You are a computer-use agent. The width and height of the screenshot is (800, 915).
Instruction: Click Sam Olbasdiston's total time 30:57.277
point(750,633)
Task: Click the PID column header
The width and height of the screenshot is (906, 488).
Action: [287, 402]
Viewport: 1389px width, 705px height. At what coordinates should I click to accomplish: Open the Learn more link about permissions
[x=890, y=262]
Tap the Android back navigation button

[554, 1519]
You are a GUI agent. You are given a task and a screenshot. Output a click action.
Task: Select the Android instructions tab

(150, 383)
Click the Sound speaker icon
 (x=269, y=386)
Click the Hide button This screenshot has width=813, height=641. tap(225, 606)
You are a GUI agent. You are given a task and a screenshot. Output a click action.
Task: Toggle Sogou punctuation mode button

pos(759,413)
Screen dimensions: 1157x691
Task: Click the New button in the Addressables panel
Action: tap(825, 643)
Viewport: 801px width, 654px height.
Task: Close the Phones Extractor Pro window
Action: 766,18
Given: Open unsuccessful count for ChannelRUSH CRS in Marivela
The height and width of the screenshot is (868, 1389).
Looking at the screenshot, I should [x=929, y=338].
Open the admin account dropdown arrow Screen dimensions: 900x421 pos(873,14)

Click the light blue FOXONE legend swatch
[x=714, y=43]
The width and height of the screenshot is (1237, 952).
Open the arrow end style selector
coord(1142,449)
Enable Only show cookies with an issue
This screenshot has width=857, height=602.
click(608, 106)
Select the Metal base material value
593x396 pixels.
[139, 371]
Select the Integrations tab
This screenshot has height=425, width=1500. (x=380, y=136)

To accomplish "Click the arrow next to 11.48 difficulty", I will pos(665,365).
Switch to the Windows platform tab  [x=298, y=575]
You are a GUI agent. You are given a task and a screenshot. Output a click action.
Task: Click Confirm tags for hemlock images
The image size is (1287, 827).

==============================

What to produce →
Set down exactly the line that holds "Given: Open unsuccessful" and all lines after it to the end of the data.

Output →
Given: Open unsuccessful count for ChannelRUSH CRS in Marivela
The height and width of the screenshot is (868, 1389).
Looking at the screenshot, I should [x=929, y=338].
Open the admin account dropdown arrow Screen dimensions: 900x421 pos(873,14)

Click the light blue FOXONE legend swatch
[x=714, y=43]
The width and height of the screenshot is (1237, 952).
Open the arrow end style selector
coord(1142,449)
Enable Only show cookies with an issue
This screenshot has width=857, height=602.
click(608, 106)
Select the Metal base material value
593x396 pixels.
[139, 371]
Select the Integrations tab
This screenshot has height=425, width=1500. (x=380, y=136)

To accomplish "Click the arrow next to 11.48 difficulty", I will pos(665,365).
Switch to the Windows platform tab  [x=298, y=575]
You are a GUI agent. You are given a task and a screenshot. Output a click action.
Task: Click Confirm tags for hemlock images
The image size is (1287, 827).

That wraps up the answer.